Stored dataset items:
__________
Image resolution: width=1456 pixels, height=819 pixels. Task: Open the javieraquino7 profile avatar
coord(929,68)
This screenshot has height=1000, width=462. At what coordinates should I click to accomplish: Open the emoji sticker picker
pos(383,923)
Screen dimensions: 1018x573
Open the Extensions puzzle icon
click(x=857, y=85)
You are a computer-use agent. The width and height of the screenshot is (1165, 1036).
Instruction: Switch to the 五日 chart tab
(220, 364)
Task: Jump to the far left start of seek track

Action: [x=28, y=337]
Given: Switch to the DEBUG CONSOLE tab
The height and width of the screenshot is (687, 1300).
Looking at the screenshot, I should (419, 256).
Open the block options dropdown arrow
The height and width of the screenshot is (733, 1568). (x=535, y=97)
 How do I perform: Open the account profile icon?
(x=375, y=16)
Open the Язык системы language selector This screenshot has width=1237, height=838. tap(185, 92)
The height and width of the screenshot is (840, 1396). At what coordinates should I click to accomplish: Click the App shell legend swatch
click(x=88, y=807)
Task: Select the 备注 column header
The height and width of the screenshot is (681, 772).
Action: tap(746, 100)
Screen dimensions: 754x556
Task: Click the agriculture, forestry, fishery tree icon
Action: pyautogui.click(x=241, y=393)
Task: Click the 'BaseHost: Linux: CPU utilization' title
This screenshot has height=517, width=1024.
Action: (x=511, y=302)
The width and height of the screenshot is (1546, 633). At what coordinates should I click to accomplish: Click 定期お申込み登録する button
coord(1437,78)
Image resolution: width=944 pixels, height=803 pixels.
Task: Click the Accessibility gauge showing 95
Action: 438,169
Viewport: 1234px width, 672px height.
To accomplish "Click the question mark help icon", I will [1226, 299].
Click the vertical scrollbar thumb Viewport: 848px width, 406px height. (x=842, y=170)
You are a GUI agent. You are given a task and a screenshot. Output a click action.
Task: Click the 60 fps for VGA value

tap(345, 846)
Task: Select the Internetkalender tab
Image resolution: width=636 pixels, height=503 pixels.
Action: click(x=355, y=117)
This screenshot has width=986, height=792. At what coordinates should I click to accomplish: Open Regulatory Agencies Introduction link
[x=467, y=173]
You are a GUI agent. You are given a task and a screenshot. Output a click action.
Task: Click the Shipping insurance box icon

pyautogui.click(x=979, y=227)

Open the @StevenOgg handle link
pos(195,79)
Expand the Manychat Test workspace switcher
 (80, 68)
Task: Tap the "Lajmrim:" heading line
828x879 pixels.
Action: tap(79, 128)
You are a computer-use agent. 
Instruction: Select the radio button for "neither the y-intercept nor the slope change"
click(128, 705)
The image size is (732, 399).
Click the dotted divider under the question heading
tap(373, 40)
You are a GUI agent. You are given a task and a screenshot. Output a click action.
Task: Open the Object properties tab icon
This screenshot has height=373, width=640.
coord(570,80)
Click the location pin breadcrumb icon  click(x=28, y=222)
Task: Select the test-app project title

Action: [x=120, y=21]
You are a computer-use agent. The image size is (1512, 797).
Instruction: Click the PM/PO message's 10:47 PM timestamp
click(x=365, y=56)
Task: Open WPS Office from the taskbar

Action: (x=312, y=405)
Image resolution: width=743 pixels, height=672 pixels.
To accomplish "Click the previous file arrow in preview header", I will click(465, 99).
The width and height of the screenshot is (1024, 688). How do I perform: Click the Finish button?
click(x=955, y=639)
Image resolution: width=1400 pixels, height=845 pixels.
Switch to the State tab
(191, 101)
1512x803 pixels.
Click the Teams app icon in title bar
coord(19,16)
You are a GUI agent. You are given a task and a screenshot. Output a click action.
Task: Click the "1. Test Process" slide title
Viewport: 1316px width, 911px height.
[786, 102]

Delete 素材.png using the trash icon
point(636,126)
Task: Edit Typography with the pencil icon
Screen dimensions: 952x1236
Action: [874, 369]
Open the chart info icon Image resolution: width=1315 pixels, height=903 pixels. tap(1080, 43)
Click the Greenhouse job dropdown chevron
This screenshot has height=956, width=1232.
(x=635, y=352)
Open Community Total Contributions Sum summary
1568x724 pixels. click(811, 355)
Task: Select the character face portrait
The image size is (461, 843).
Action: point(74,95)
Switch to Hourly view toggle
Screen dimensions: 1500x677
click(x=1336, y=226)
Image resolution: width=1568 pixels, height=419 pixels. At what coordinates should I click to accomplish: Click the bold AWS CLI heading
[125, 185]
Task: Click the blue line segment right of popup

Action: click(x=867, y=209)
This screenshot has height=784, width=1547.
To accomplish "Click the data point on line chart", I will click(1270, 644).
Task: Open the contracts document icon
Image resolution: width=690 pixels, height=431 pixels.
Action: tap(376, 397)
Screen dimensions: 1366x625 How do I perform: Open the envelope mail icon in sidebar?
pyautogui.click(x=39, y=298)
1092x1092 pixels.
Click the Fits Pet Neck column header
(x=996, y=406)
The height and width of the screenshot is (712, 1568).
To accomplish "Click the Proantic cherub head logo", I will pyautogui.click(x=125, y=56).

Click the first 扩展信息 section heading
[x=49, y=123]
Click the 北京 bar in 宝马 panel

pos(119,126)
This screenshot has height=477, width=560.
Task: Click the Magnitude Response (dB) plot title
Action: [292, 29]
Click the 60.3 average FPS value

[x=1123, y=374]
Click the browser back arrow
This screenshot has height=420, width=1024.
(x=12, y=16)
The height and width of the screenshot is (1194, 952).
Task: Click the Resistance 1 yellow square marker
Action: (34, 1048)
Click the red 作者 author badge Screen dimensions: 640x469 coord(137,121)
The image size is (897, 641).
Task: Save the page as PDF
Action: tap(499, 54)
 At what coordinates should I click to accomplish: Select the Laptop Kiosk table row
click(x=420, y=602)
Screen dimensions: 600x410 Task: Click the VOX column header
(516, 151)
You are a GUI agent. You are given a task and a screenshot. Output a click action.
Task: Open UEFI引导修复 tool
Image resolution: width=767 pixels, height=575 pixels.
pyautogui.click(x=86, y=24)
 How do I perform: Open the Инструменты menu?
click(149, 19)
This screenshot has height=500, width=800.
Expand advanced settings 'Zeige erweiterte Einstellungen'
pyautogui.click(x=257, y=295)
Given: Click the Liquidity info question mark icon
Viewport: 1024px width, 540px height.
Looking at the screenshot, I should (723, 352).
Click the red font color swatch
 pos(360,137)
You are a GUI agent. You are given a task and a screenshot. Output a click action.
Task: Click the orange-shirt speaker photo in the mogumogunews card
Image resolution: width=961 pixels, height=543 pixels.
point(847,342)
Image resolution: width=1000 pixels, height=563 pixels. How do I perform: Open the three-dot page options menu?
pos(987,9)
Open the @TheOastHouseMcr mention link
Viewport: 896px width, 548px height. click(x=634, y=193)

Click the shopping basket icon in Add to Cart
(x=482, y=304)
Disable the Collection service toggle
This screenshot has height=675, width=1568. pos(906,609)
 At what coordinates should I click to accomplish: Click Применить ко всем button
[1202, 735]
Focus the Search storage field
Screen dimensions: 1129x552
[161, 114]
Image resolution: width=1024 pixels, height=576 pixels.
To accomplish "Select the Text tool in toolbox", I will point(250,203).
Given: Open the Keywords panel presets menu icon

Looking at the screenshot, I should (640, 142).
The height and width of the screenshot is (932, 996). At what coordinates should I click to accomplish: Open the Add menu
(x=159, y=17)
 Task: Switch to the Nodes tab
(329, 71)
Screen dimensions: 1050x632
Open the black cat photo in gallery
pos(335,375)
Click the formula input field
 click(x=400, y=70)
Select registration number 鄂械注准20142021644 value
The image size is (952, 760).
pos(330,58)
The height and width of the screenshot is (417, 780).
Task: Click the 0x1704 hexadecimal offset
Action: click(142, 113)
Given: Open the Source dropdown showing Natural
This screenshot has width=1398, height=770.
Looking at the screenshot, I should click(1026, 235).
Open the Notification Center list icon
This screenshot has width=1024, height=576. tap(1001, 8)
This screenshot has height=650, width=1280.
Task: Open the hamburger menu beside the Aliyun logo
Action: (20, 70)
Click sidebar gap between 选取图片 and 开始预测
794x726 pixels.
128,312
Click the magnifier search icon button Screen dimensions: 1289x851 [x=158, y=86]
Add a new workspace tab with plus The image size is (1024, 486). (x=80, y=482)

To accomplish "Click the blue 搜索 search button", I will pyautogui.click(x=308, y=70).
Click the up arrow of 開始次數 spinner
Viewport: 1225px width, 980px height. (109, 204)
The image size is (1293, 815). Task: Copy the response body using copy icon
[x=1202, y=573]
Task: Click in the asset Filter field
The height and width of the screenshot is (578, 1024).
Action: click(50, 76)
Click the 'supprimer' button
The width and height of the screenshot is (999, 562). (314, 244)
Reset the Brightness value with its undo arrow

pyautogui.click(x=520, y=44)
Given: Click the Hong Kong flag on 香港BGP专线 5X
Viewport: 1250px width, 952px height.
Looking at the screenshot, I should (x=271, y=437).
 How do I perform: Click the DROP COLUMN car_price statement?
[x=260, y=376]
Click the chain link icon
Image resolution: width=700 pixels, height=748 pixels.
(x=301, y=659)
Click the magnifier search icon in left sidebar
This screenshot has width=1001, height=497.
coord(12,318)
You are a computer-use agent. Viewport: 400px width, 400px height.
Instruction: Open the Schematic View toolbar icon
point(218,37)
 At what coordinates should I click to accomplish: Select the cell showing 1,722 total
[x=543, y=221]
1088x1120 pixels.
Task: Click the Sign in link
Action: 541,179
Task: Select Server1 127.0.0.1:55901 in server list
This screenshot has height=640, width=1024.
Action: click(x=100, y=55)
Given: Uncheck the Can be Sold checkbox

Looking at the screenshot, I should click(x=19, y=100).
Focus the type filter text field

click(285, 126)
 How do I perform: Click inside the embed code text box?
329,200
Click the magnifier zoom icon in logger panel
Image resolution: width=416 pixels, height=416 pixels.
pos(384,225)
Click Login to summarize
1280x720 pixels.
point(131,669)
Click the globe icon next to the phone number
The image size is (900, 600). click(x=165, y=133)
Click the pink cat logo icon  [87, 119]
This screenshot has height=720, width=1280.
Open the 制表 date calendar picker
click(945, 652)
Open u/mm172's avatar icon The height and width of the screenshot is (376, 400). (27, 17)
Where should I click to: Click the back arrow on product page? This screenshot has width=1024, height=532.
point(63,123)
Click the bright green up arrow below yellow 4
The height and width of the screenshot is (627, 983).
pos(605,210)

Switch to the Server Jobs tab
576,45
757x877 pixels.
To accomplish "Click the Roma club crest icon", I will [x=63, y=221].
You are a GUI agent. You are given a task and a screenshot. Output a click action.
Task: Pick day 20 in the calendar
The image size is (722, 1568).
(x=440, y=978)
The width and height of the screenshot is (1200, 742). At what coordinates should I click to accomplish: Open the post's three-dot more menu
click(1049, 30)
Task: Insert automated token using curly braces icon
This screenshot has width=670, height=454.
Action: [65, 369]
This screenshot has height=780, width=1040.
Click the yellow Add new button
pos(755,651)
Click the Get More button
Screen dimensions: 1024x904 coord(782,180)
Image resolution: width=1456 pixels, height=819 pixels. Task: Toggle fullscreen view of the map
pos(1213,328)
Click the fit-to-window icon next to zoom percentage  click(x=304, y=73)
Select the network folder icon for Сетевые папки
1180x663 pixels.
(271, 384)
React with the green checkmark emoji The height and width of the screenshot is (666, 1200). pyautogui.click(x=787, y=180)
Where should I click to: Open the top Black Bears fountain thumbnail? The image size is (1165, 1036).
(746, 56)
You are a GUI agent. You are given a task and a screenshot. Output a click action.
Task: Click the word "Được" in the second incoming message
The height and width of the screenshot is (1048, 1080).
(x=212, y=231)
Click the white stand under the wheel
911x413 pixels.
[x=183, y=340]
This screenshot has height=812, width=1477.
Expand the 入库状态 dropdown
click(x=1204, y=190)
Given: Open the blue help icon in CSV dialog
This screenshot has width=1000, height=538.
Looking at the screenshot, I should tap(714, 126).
__________
Instructions to follow =
Identify the lines of the data that contain the word "magnifier". Copy each of them.

Exercise answer =
Click the magnifier search icon button Screen dimensions: 1289x851 [x=158, y=86]
Click the magnifier search icon in left sidebar
Click the magnifier zoom icon in logger panel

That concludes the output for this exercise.